Stage 5: The cloud pipeline
The historian exports data to your cloud pipeline via an MQTT broker, OPC-UA server, or a bespoke API. Each of these adds its own considerations:
- Buffering: If the connection drops, does the local system buffer unsent data? For how long? What happens at reconnect? Does it send a burst, or drop the gap?
- Resampling: If your cloud pipeline expects data at 1-minute intervals but the historian sends on-change, you’ll need to resample. Forward-fill? Interpolate? The choice changes the data.

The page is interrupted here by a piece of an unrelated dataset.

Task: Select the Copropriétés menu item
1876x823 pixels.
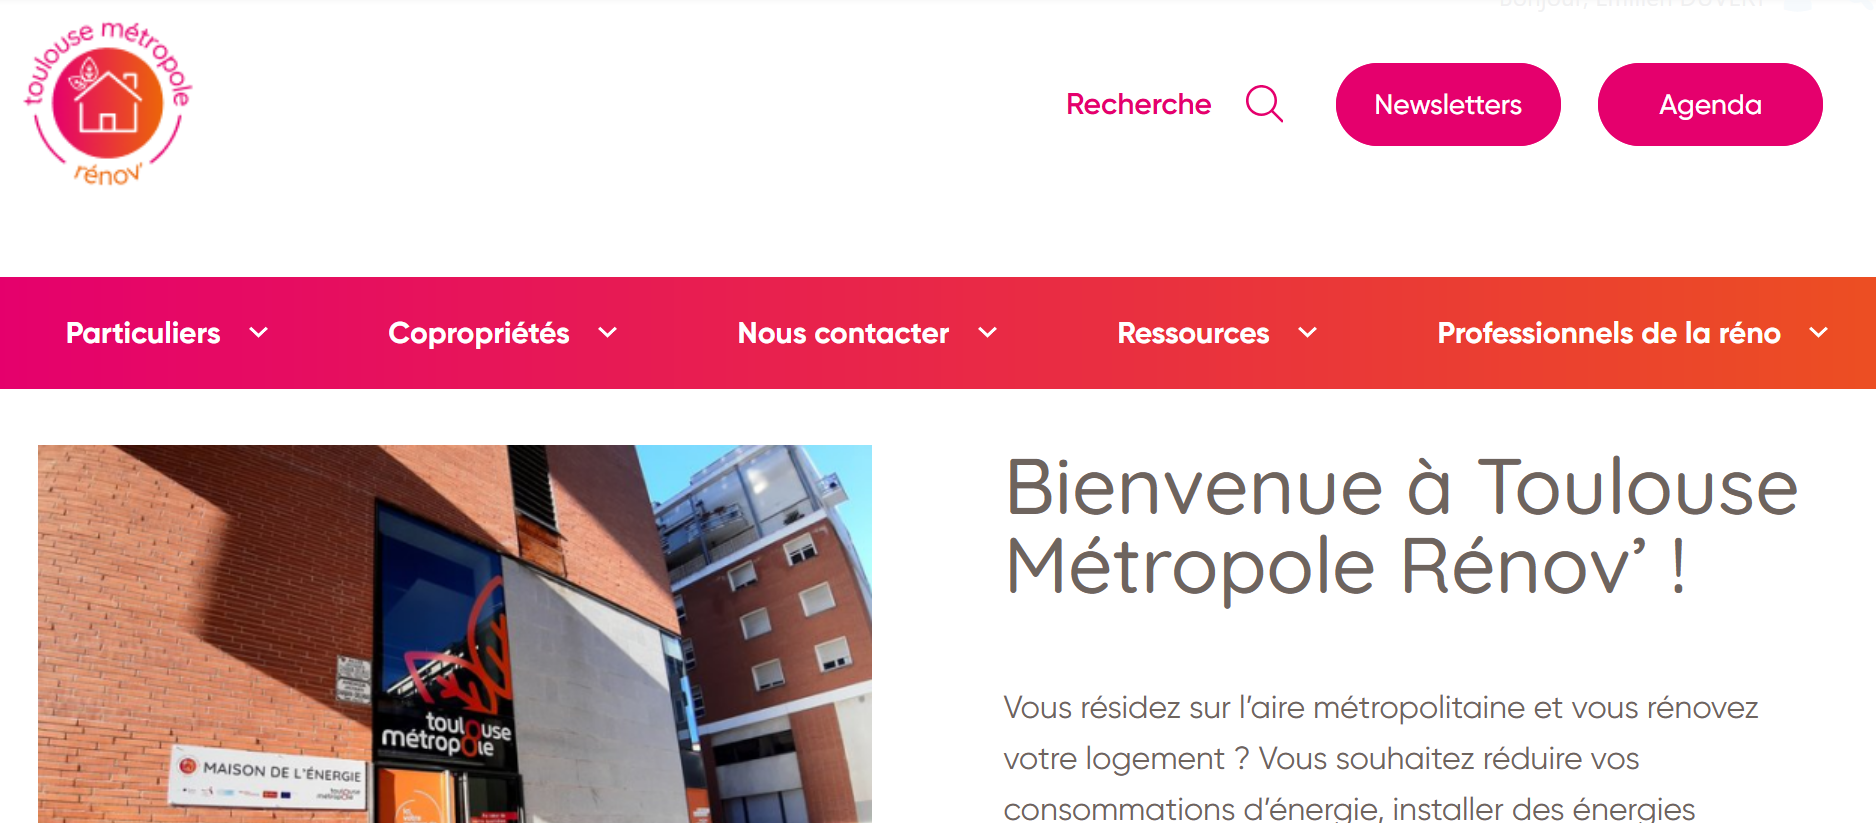Action: (x=479, y=333)
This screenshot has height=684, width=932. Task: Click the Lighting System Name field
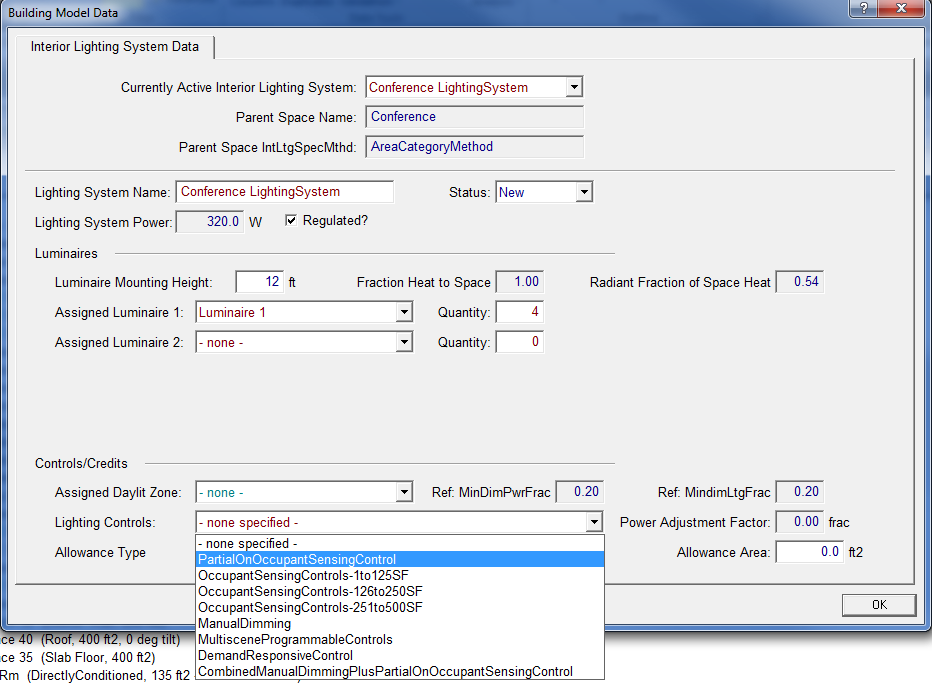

- Time zones: Industrial systems often use local time. Your cloud pipeline probably expects UTC. If the historian is in Norway (CET/CEST), you have a seasonal 1-hour offset to handle.
What to remember: The cloud pipeline introduces its own latency, buffering behaviour, and resampling decisions. Each one is a transformation that should be explicit in your schema and documented.
Stage 6: Your application
By the time a temperature reading reaches your application, it has been:
- Measured with inherent uncertainty (±1°C or more)
- Transmitted as an analog signal and converted to digital
- Sampled at the PLC scan cycle
- Compressed by deadbanding in the historian
- Transmitted over a network that may buffer or drop values
- Resampled to fit your pipeline’s cadence
The number in your database is not “the temperature at that time.” It’s the best available approximation, given all of the above.
What to do about it
Document the uncertainty. Add metadata to your schema: sensor type, accuracy class, historian deadband, poll interval. Future you, or the developer debugging an anomaly at 2am, needs this.
Be conservative with alert thresholds. If your alert fires when temperature exceeds 95°C and your sensor accuracy is ±1.5°C at that range, your alert might be lying.
Don’t interpolate silently. If you resample sparse historian data, make it visible. A value filled from a reading that’s 30 minutes old is different from a value sampled 10 seconds ago.
Validate range and rate-of-change. A PT100 measuring a pipe temperature that jumps from 70°C to 500°C in one second is probably a sensor fault, not reality. Industrial processes have physical limits. Enforce them at ingestion.
Ask the operators. The people who run the plant know which sensors are reliable and which “always read a bit high.” That knowledge is rarely in the documentation.
The sensor data you’re working with is honest about what it is, if you know how to read it. The full stack is the context. Without it, you’re optimising code on top of uncertainty you haven’t accounted for.